## Instruction
Copy the text lines of the records below word for word, leaving the pictures out.
Start of Data extract
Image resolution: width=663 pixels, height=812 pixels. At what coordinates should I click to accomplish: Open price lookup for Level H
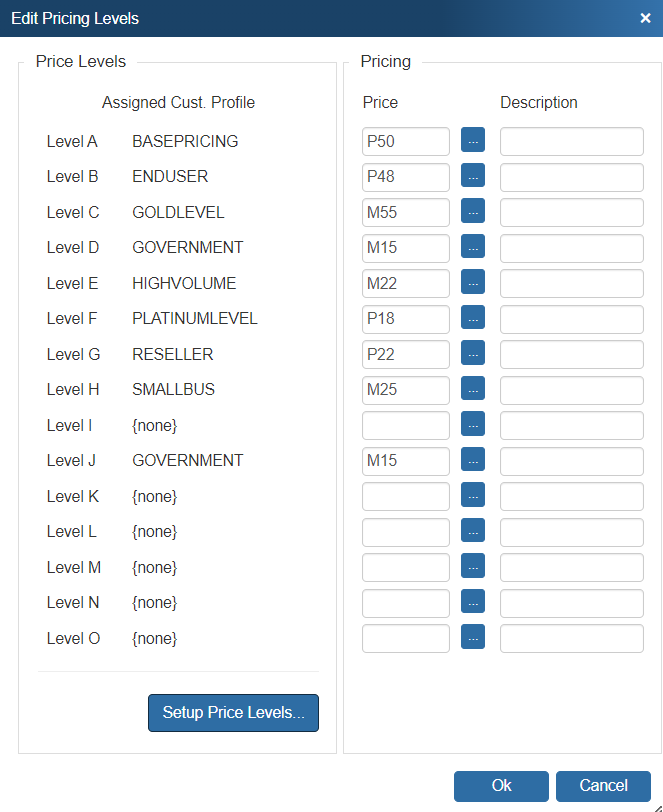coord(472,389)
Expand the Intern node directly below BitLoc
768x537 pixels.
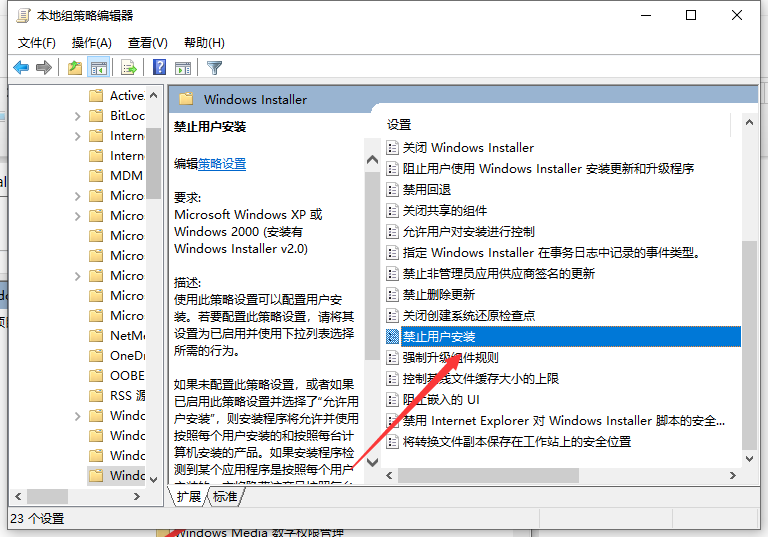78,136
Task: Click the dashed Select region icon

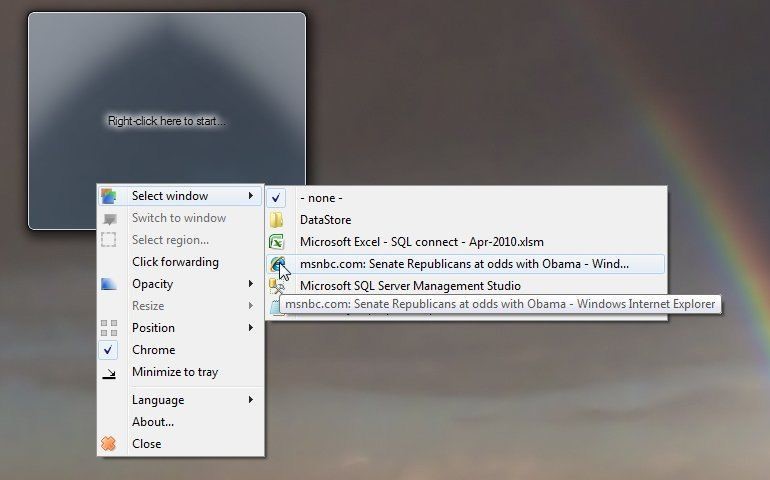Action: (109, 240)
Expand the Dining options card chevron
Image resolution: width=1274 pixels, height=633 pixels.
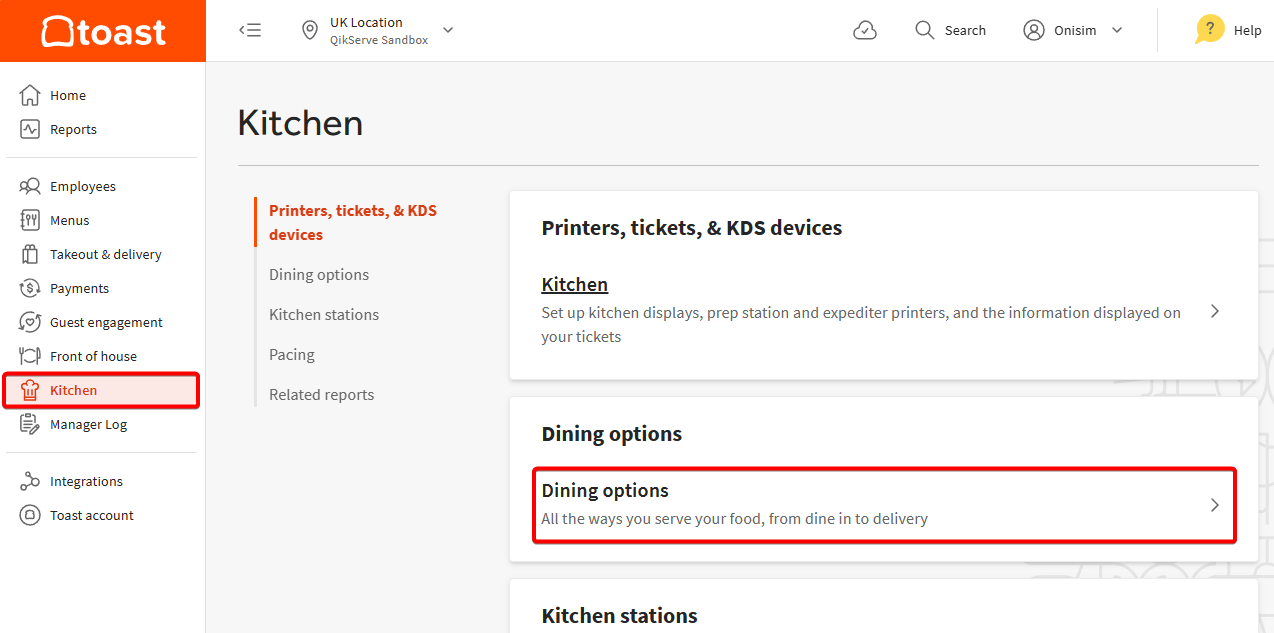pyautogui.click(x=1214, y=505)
End of Data extract
## Complete response
Image resolution: width=663 pixels, height=812 pixels. At what coordinates should I click to accomplish: Open price lookup for Level H
coord(472,389)
Expand the Intern node directly below BitLoc
768x537 pixels.
78,136
Task: Click the dashed Select region icon

Action: (109, 240)
Expand the Dining options card chevron
Image resolution: width=1274 pixels, height=633 pixels.
pyautogui.click(x=1214, y=505)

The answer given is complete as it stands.